Com o único objetivo de propagar o interesse por autores que venham com a famosa bandeira azul, branca e vermelha ao seu lado, resolvi escrever sobre a obra de um autor de literatura francesa, Auguste de Villiers de L’Isle-Adam. A pergunta da grande maioria deve ser: “quem é esse ser de nome complicado?” Por incrível que pareça, um dos responsáveis por definir a literatura do início do século XX, segundo opinião de críticos (velhos, mas) renomados, dentre eles Edmund Wilson. Villiers, conde pertencente a uma família nobre (e decadente) da França, se tornou um dos maiores autores da literatura do fim do século XIX ao incorporar em seus textos características muito relacionadas a uma figura que se tornou comum a partir dessa época: o outsider (ou marginal). Esse marginal decadentista não se trata exatamente de um mendigo ou alguém segregado por motivos financeiros, mas sim de alguém que, com o advento da modernidade, se viu deslocado da sociedade por diversas razões. Não sendo essas figuras associadas meramente a fatores econômicos, podemos entender que dândis como Villiers de L’Isle-Adam, Oscar Wilde e muitos autores do fim do século XIX se sentiam distantes dos outros por não aceitarem viver a vida como eles.

Uma das únicas obras de Villiers com tradução brasileira, Axël, engana o seu leitor desde o início quanto ao gênero literário ao qual pertence: parece ser uma peça de teatro, mas ao mesmo tempo possui linguagem muito lírica e obscura e uma forma de prosa. Para entender essa situação, leia-a e tente visualizar uma representação sua no palco do texto. É estranho imaginar falas como as de Axël na boca de um ator. Apesar disso, a estrutura da obra é basicamente a de uma peça, dividida em quatro partes denominadas “O mundo religioso”, “O mundo trágico”, “O mundo oculto” e “O mundo passional”. Villiers, que já considerava esse texto como sua obra-prima desde a revisão, planejava ainda criar uma quinta parte (apesar de já ter gasto vinte anos para escrever as outras quatro), porém, acabou por morrer antes disso e deixou toda uma geração no vácuo.

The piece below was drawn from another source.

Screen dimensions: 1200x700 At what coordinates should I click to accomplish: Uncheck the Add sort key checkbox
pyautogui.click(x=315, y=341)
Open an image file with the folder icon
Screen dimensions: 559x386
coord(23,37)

Como pode se observar, Axël é uma obra de certa complexidade que pretende abranger mundos diferentes, porém, o que acontece é que ela faz isso através de apenas algumas personagens. Duas são essenciais: Axël de Auërsperg e Sara de Maupers. Tudo começa focado em Sara e na sua trajetória como órfã criada em um convento até o momento que abandona a igreja para buscar uma nova vida. Em seguida, conhecemos Axël, supostamente o protagonista, que aparece só na segunda parte, na qual uma tragédia acaba por fazer com que ele note que sua estabilidade de nobre isolado em um castelo numa região (imaginária) da Alemanha está ameaçada. A terceira parte, muito menor que as outras, apenas nos fornece dados para entender um lado oculto e místico da vida de Axël. Somente na quarta parte que temos o encontro entre Sara e Axël em uma atmosfera atípica que induz a decisões sobre o amor e a vida.

Ainda que não pareça, as duas personagens têm dramas muito semelhantes nas suas vidas que têm muito a ver com a situação do outsider: os dois buscaram fugir da sociedade e dos seus padrões de conduta para viverem isolados, longe de problemas, porém, quando se encontram, percebem que isso não é possível. Trata-se de um drama muito moderno, que retrata como, diante da modernidade e dos padrões burgueses estabelecidos no século XX, há muitas pessoas que surgem contrárias a isso, mas nem sempre sabem como lidar com essa posição. Por isso, é bom destacar que a fala mais famosa dessa peça é justamente de Axël ao final, quando diz: “Viver? Os criados farão isso por nós”. A fuga do mundo lhes parecia ser a melhor solução.